Tuesday, January 31, 2012

What Dreams May Come

I started to write this post many times, stopping each time and thinking that it wasn't the right time to write it.  I was still too confused and had too many emotions flying around to write something that wouldn't be driven by them.  I realized tonight that those emotions won't be going away for awhile and it makes more sense to get them on page now before they do.

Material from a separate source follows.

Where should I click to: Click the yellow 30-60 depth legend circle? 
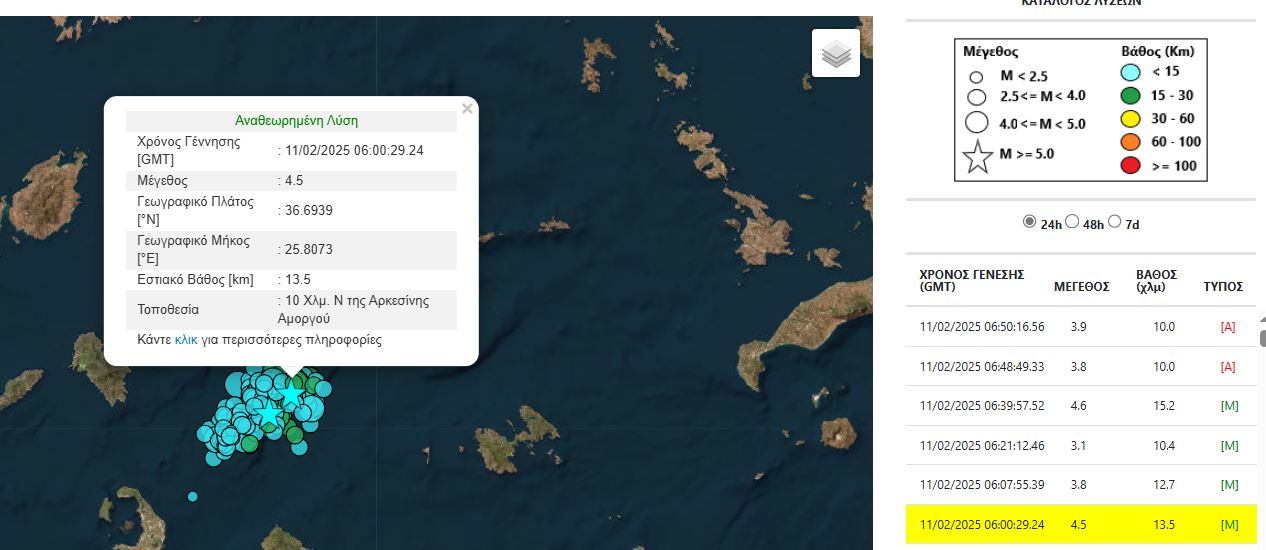1130,119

A little background on the situation:  In the last week Peace Corps Guatemala has made the decision to drastically lower the number of volunteers in the country down to around 100, from about 220 that are here at the moment.  The group that came before me was told they would be leaving one month before their scheduled COS (Close of Service) date, which was March 24th and is now February 24th.  Shortly after they got their news my group received notice that we would have to leave four months before our COS date which was July 18th and is now March 24th.  Everyone else who is left will have to deal with stricter rules and possibly having to leave their sites.  Part of this whole process to make things safer involves a good portion of the remaining volunteers having to leave their homes, friends, and communities to be moved to departments that PC Washington feels are the safest.  The reasons they decided to take these actions is because of the increasing problems with drug traffickers and security incidents that all too often are felt by the volunteer community in the "Northern Triangle".  The Northern Triangle consists of three countries in the northern part of Central America; Honduras, El Salvador, and Guatemala.  There has been plenty in the news of the murders and drug related crimes going on in all three of these countries and as such it has been named "the most dangerous part of the world outside of an active war-zone".  All three countries are in the top 10 for most murders in the year 2010.  The staff in charge of Latin America in Peace Corps Washington decided that in order to continue serving in these three countries, all of the PC populations would have to be reduced in order to provide better security and safer services to its volunteers.

First of all, I would like to note that I feel safe in this country.  I haven't had a single security incident and have never felt unsafe to the point where I couldn't continue living here, but I know people who have been in serious incidents (i.e.- Armed Assaults, Bus Robberies) and know that they don't feel the same way that I do.  I also feel that, as much as I disagree with what is going on, that PC Washington had no choice but to take the actions they currently are to make things safer for us.  It is unfortunate that my whole group are the ones who are really losing out in this situation, being forced to leave 4 months early in the prime of our service, but the most important thing is that PC Guatemala will continue to exist and work with the people of Guatemala for as long as possible.  When I say in the prime of our service I mean it takes a long time for people in your community to trust you, to believe you are here to help and more importantly believe that you are capable of delivering the help that they need.  Factor in that for most people it takes about a year in site to fully master the language whether it be Spanish or a local Mayan Language.  The point is that where we our right now in our service is the time when you really get things done, when you really have the ability to reach out to all the connections and friends you have made during your service and get them to work together to strengthen and help your community.  Losing the ability to do projects that you have planned and worked on for months is hard to deal with.  Luckily, I will be able to complete my projects by the time I leave in March, but for some of my friends that isn't the case.  The worst part of the whole thing is that I have been telling my schools for almost two years now that when I leave someone will come in to replace me and continue working with them, and I just don't know if that is true anymore.  There is a slight chance that I might be getting a volunteer who is being moved from their site to another one, but its not looking too good.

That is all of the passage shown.